Les Cafés

Tu entends le tintement des cuillères dans les tasses, le vrombissement
du torréfacteur derrière le comptoir, le froissement des pages du journal local, les rires à la radio, le garçon qui ouvre le tiroir-caisse et rend la monnaie.

Tu y es,
immergé dans l’atmosphère typique du café français resté dans son jus.

Tu as un doute.
Serais-tu au vingtième siècle ?
Est-ce un travail économe et patient avec un boîtier 6×6, en 200 asa ?

Que nenni ! Tu es ici et maintenant !

En vérité,
Christelle Richard-Dauphinot porte de grosses lunettes
et marche avec une canne. Elle reste toujours assise.
Elle choisit un boîtier compact, discret et maniable.

Elle se plante dans les cafés toulousains.
Fondue dans l’ambiance, elle observe longuement.
Immobile, c’est l’instant qui vient à elle.
Elle déclenche.
A la sauvette.

Photographier uniquement en position assise
induit des angles de vue et des cadrages.
Elle capte l’esprit des mouvements, plutôt que les visages.
Le choix du format carré est exigeant.

**Données enregistrées**:

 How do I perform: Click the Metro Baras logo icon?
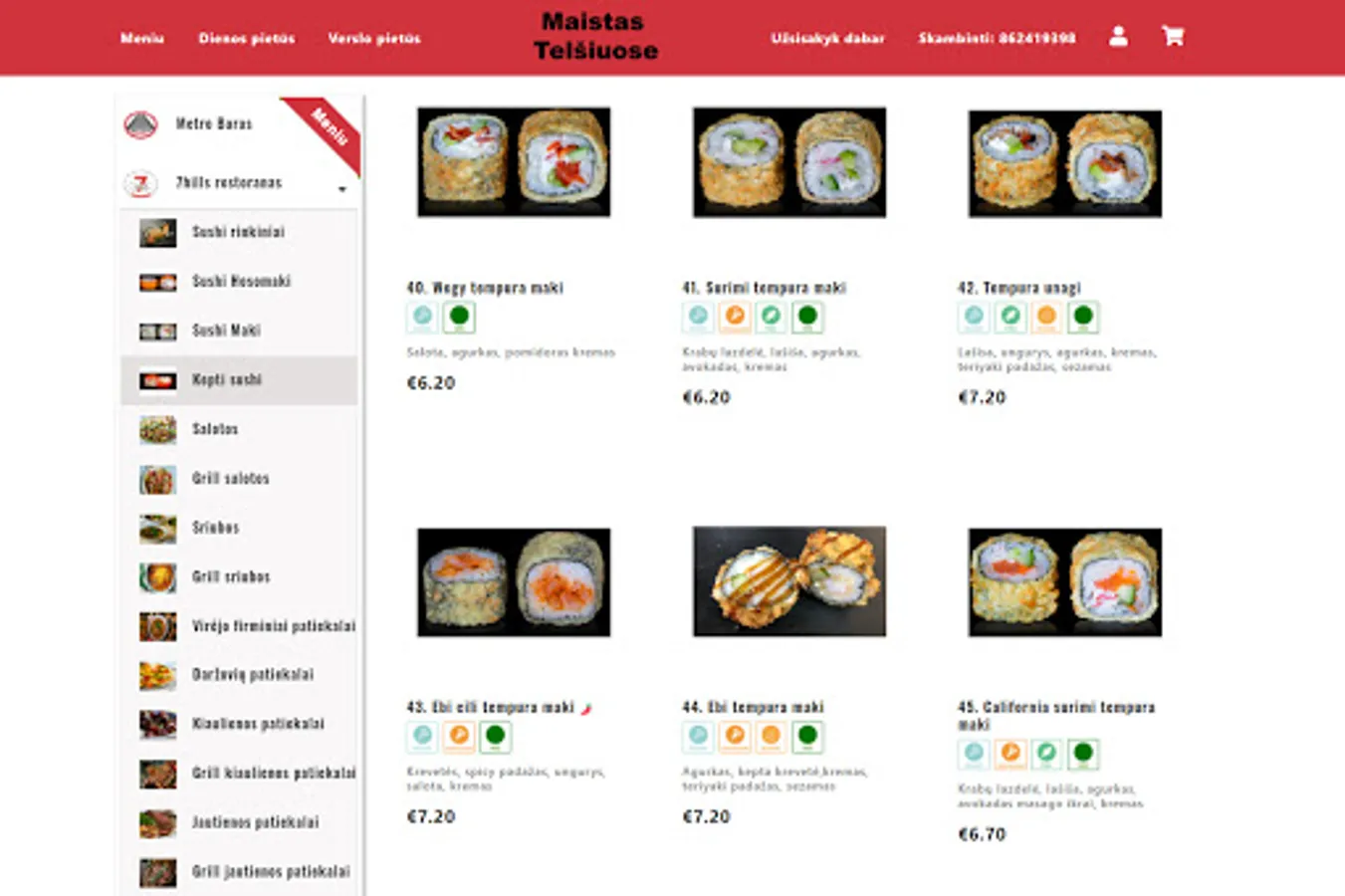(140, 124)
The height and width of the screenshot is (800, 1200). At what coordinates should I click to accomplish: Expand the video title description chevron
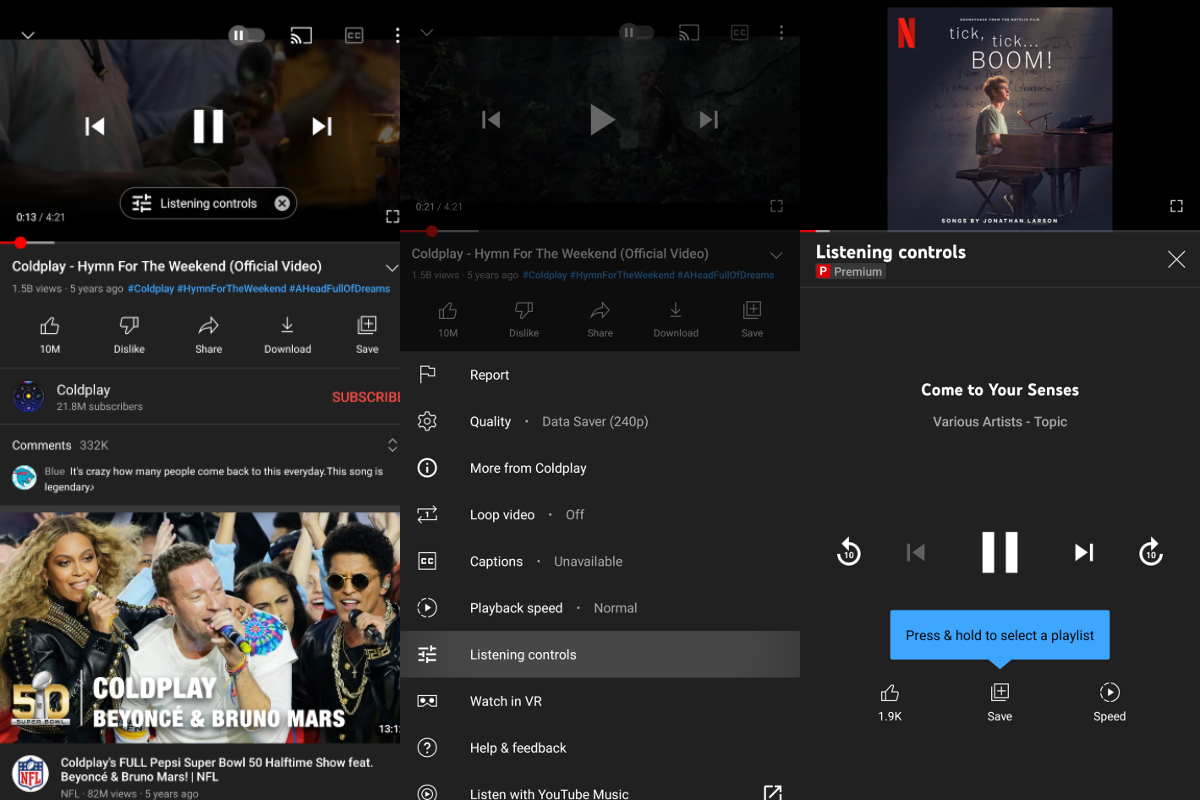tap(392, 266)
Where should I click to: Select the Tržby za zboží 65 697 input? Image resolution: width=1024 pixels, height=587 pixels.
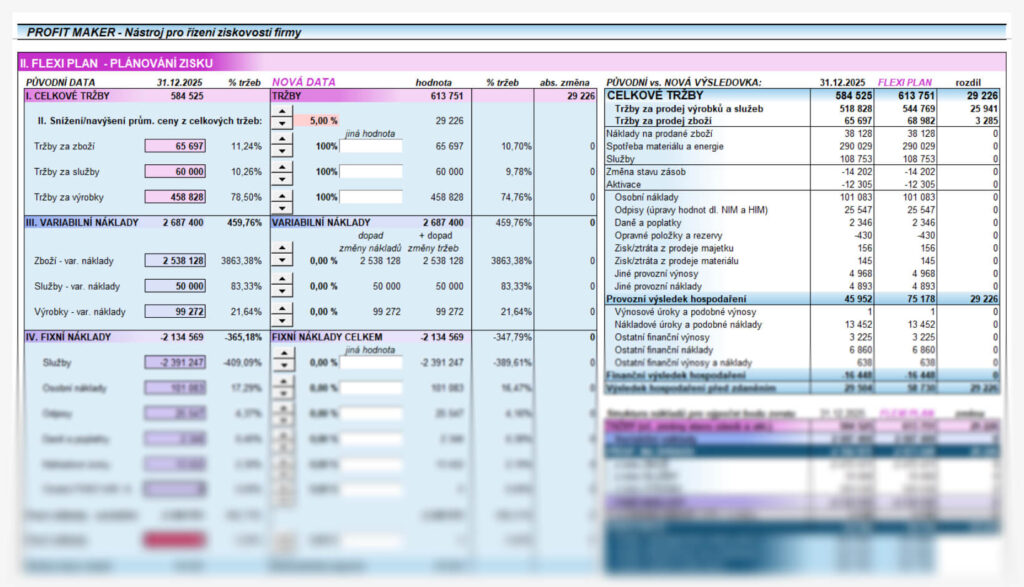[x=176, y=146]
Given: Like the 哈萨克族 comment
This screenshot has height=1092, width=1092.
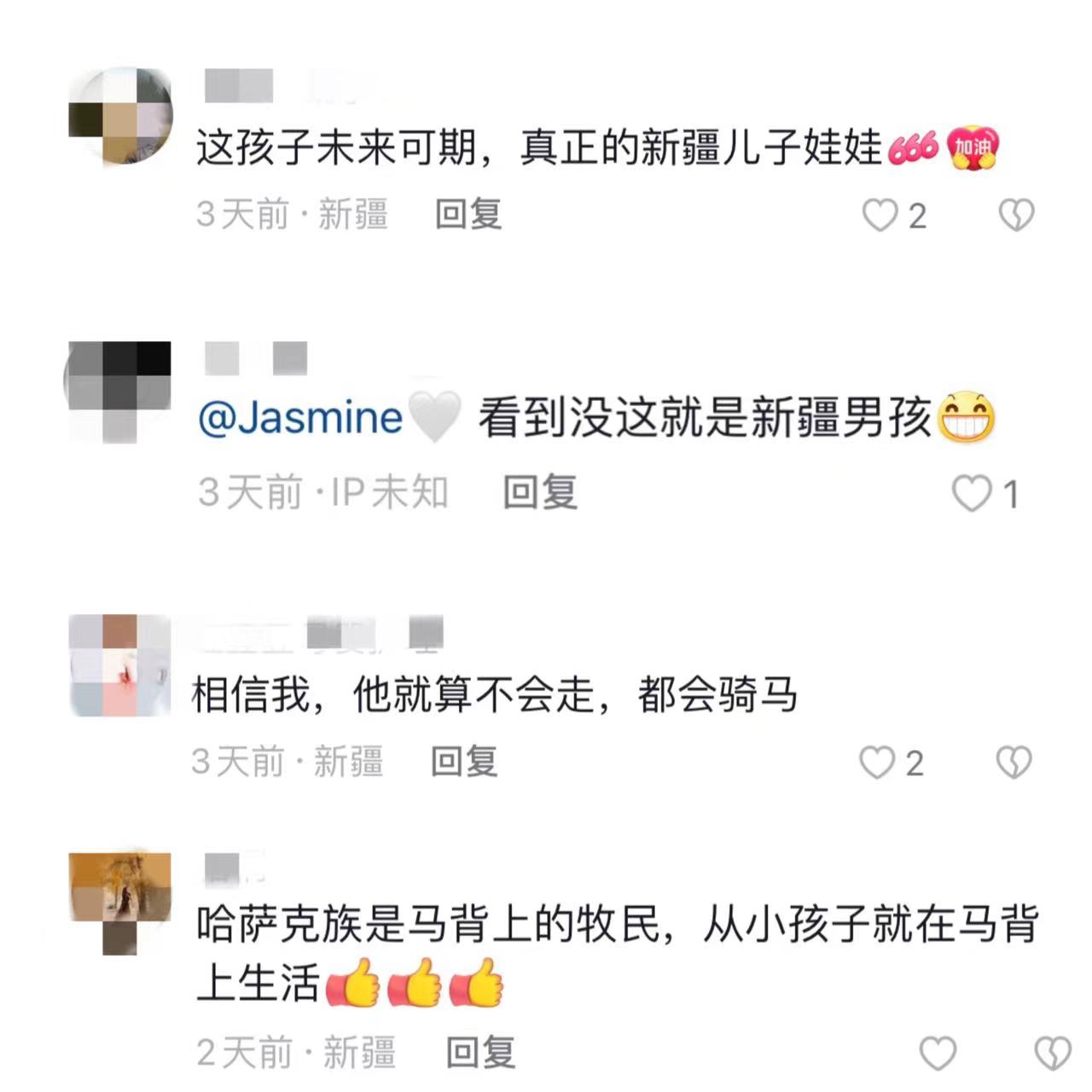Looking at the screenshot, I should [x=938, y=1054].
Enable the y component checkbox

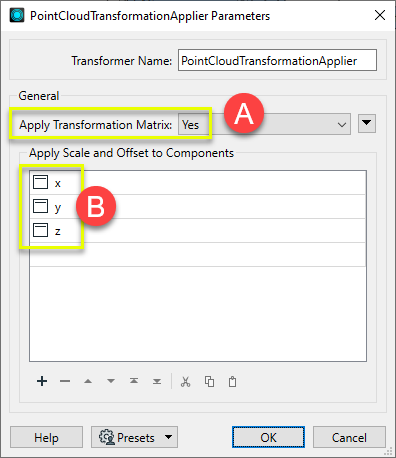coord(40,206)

**Consignes**:
• 1. Dans le texte sur les cafés, relevez tout ce que « Tu entends » d'après la première phrase.
• 2. Rédigez la suite du texte sur les cafés en reprenant juste après sa dernière phrase.

**Corrigés**:
• 1.
- le tintement des cuillères dans les tasses
- le vrombissement du torréfacteur derrière le comptoir
- le froissement des pages du journal local
- les rires à la radio
- le garçon qui ouvre le tiroir-caisse et rend la monnaie

• 2.
Ce noir et blanc tend vers l’intemporel.

Angèle, patronne du Cactus, bar photo emblématique,
témoigne à l’auteure qu’elle a su capter le métier.
Elle collectionne.
Nathalie travaille au pôle handicap de la mairie de Toulouse.
Elle collectionne.
Françoise, son opticienne, se demande
comment ces prises de vue ont été possibles derrière de si grosses lunettes.
Elle collectionne.

L’acuité baisse, ces photos sont en passe d’être les dernières.
Cette rareté les achemine-t-elle à la frontière de l’aura benjaminienne ?

Christelle Richard-Dauphinot fait mentir Marc Riboud qui assurait que
« pour faire de bonnes photos, il faut avoir surtout de bons souliers.